**Saved data entries:**
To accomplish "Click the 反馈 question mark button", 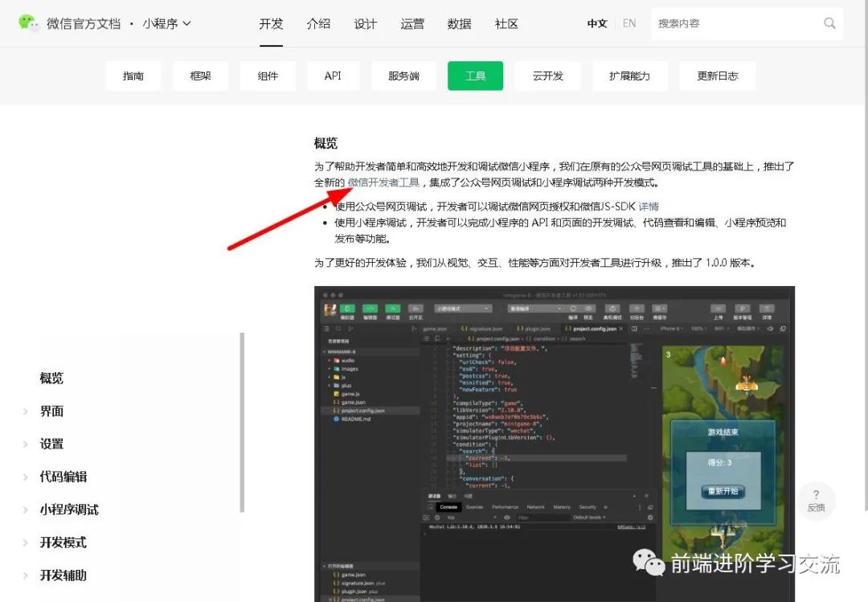I will pyautogui.click(x=816, y=500).
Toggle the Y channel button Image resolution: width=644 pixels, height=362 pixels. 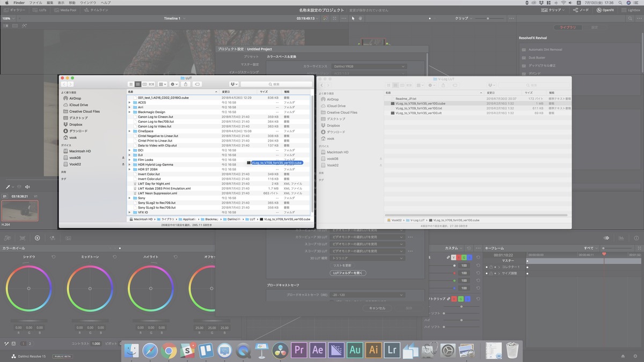[453, 257]
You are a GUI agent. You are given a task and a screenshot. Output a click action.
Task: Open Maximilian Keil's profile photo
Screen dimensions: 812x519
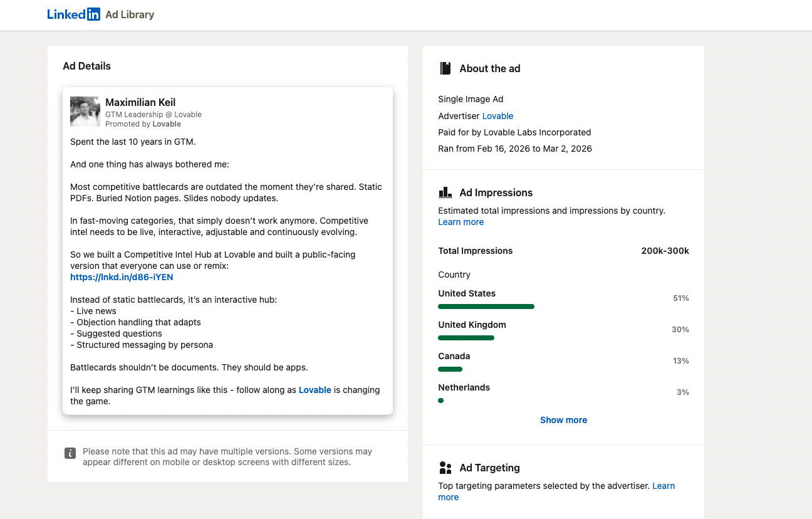(85, 112)
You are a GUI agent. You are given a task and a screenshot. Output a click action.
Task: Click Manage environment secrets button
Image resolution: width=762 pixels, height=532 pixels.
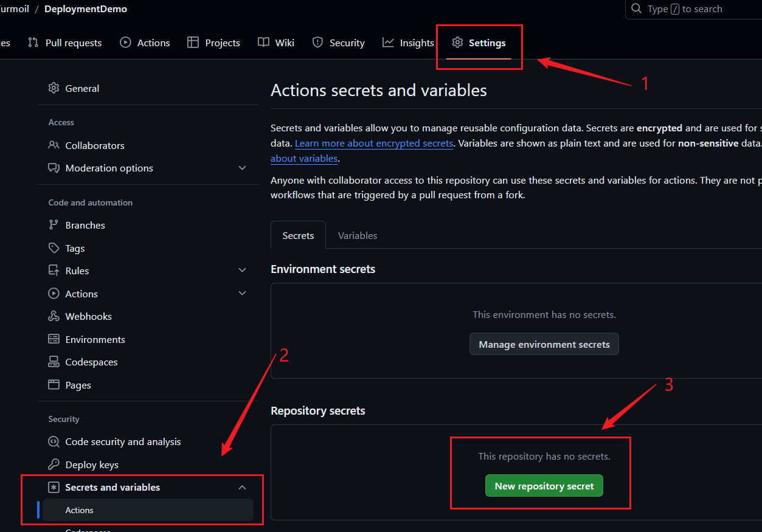544,344
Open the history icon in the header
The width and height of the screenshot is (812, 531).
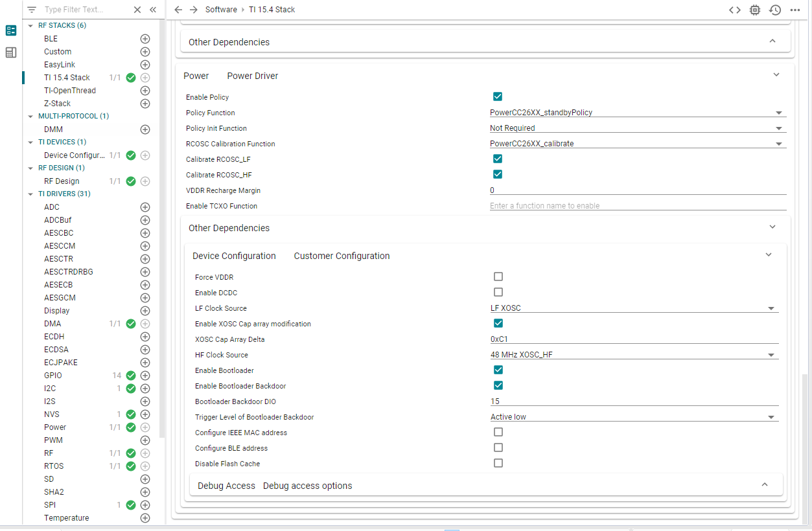click(x=775, y=10)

**Try it:** Filter the entries down to the lines containing "Open". Copy each of those lines.

**Written reply:**
Task: Open Maximilian Keil's profile photo
Open the history icon in the header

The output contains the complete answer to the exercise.